Yet again, mainstream media and financial brokers are going to town on how 'now' is a great time to buy gold. Every year, around the time of Akshaya Tritiya, these marketing pitches centre around gold's apparent great quality of being a 'store of value'. Yet, data shows otherwise; at least if gold exchange traded funds (gold ETFs) and gold funds are considered. These gold based products are down by up to 8% since last Akshaya Tritiya.
The age-old saying about gold is that it never loses value. However, the world has changed ever since those adages were invented. Gold as an asset class is not very different compared to equities.
We analysed gold fund returns for the past 5 years across 5 different Akshaya Tritiyas. The results confirm that it's only during heightened financial crisis that gold does well, and on other times, it sports some paltry returns.
The word 'akshaya' means imperishable or eternal - that which never diminishes.
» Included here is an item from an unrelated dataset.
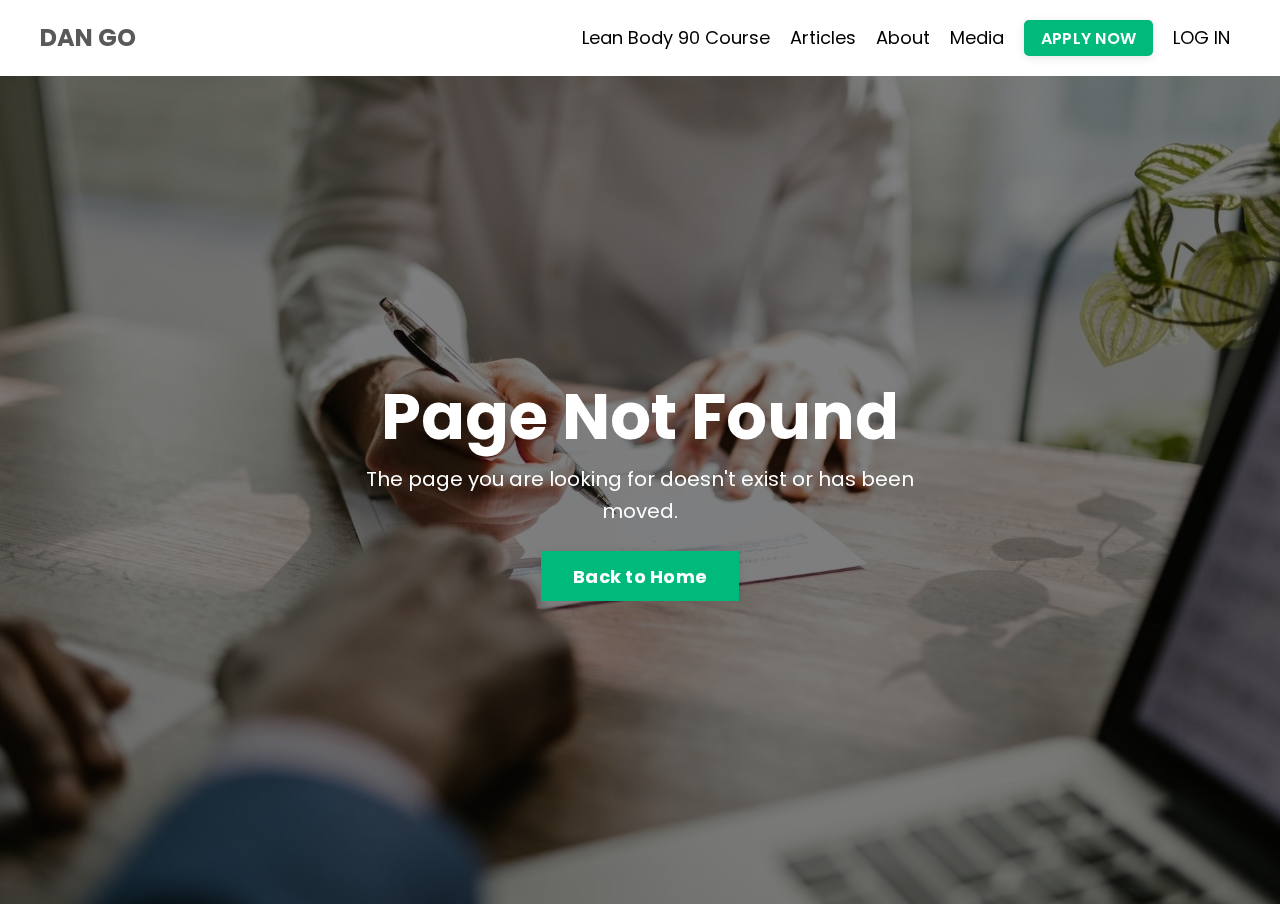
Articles (823, 37)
Buying gold is a popular activity on Akshaya Tritiya, as it is the ultimate symbol of wealth and prosperity. This one-day event is considered as a 'Golden Day' for Hindus and Jains who stock up on the yellow metal and tend to organize weddings and other festivities around the day. Most people end up buying gold on this auspicious day, but that has its own pitfalls.
As you consider buying gold on April 29, 2017, do pay attention to the returns of gold funds historically.
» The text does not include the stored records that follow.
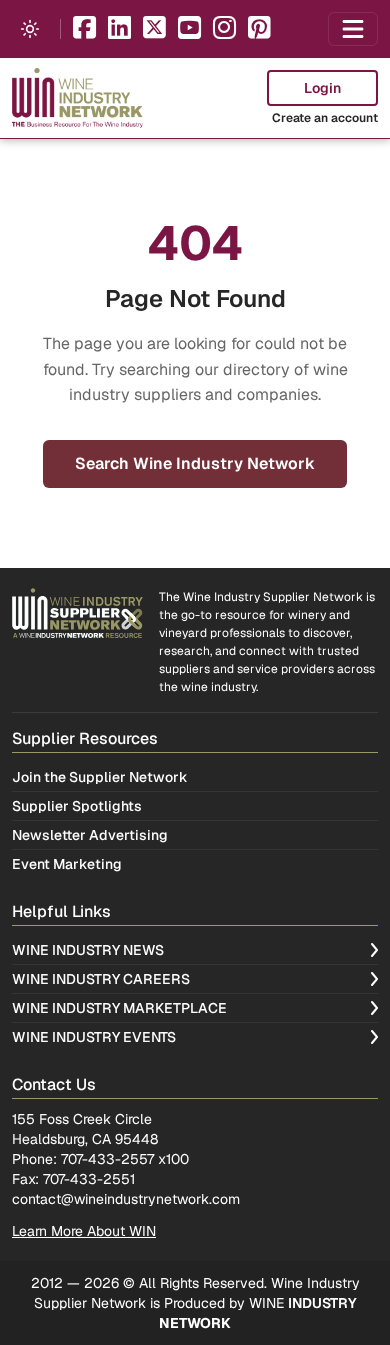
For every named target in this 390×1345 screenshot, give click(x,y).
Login (322, 88)
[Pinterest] (259, 29)
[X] (154, 29)
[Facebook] (84, 29)
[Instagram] (224, 29)
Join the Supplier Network (100, 777)
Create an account (325, 118)
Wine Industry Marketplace (119, 1008)
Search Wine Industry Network (195, 463)
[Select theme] (30, 29)
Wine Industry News (88, 950)
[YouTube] (189, 29)
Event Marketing (67, 864)
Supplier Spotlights (77, 806)
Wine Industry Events (94, 1037)
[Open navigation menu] (353, 29)
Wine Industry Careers (101, 979)
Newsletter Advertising (90, 835)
If you bought gold funds last Akshaya Tritiya, i.e., May 9, 2016 and held on to it, your gold fund investment is surely in red. The average gold fund return since last time is -5.3%. The worst fund has lost 7.7%, while the best performer has lost over 3%. Over the same time, debt funds have easily given 6% or more, while the best equity funds have gained over 50-60%.
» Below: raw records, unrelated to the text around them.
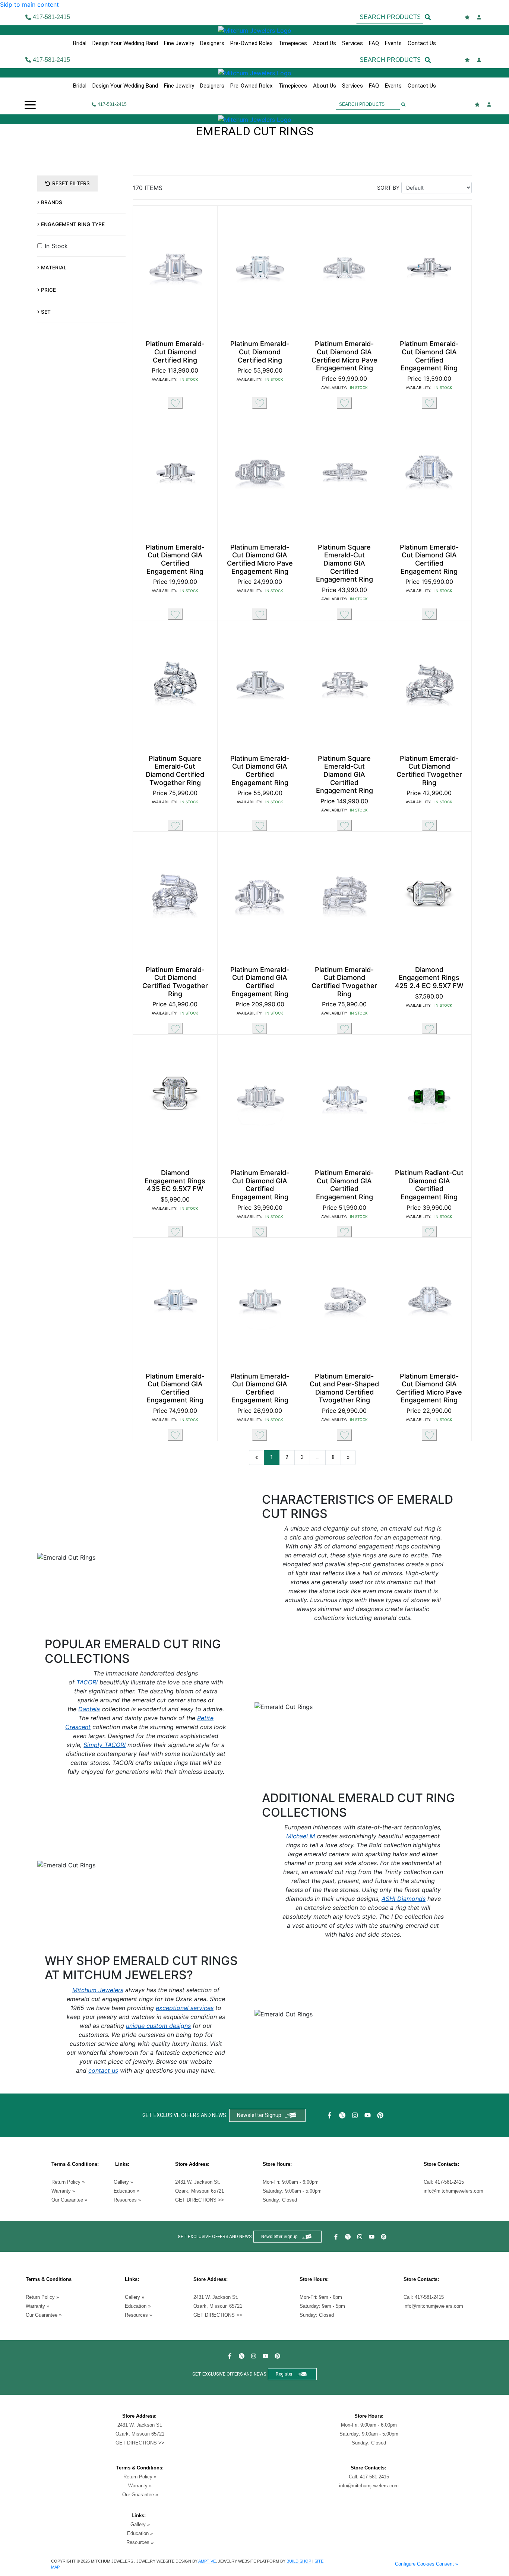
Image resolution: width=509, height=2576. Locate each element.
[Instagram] (356, 2115)
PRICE (48, 290)
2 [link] (286, 1457)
If you did buy gold funds on Akshaya Tritiya in 2015, and held them till the same event day on 2016, you would have seen some returns. The best gold fund between 21 April 2015 and May 9 2016 gave a gain of more than 11%, while the worst return was about 7.4%. The average return was close to 10%. But, gold funds are notoriously volatile as our research has shown. There is no stability of returns, nor security of the principal. A good year for investors is almost always followed by a bad one.
Buying gold funds on Akshaya Tritiya on May 2 2014 and then holding them till next Akshaya Tritiya on April 21 2015, would have set you back by an average 7.7%. The worst gold fund during this period fell a whopping 13%, while even the best performer lost over 3.6%. The trend in 2013 and 2012 confirm that gold goes through ups and downs, just like any other asset.
On the occasions, gold funds have managed positive returns but those gains are not impressive (5-10% a year). Gold funds have shed value in 3 out of last 5 instances if you had bought and sold on Akshaya Tritiya.
|Akshaya Tritiya date||Average gold fund return (%) since last time||Highest return (%)||Lowest return (%)|
|* Returns for latest period are till Apr 26, 2017 Source: Value Research|
Instead of gold funds, buying gold bonds could be safer. Dhirendra Kumar says: 'If you do have a strong interest in gold, invest in sovereign gold bonds as they give you the returns of gold and some interest over and above them. Consider equity and debt for your various goals but not gold.'
An investment in sovereign gold bond will give you an assured return of 2.50% per annum. Plus, bonds can be used as collateral for availing loans. There is no recurring annual expense, like in Gold ETFs.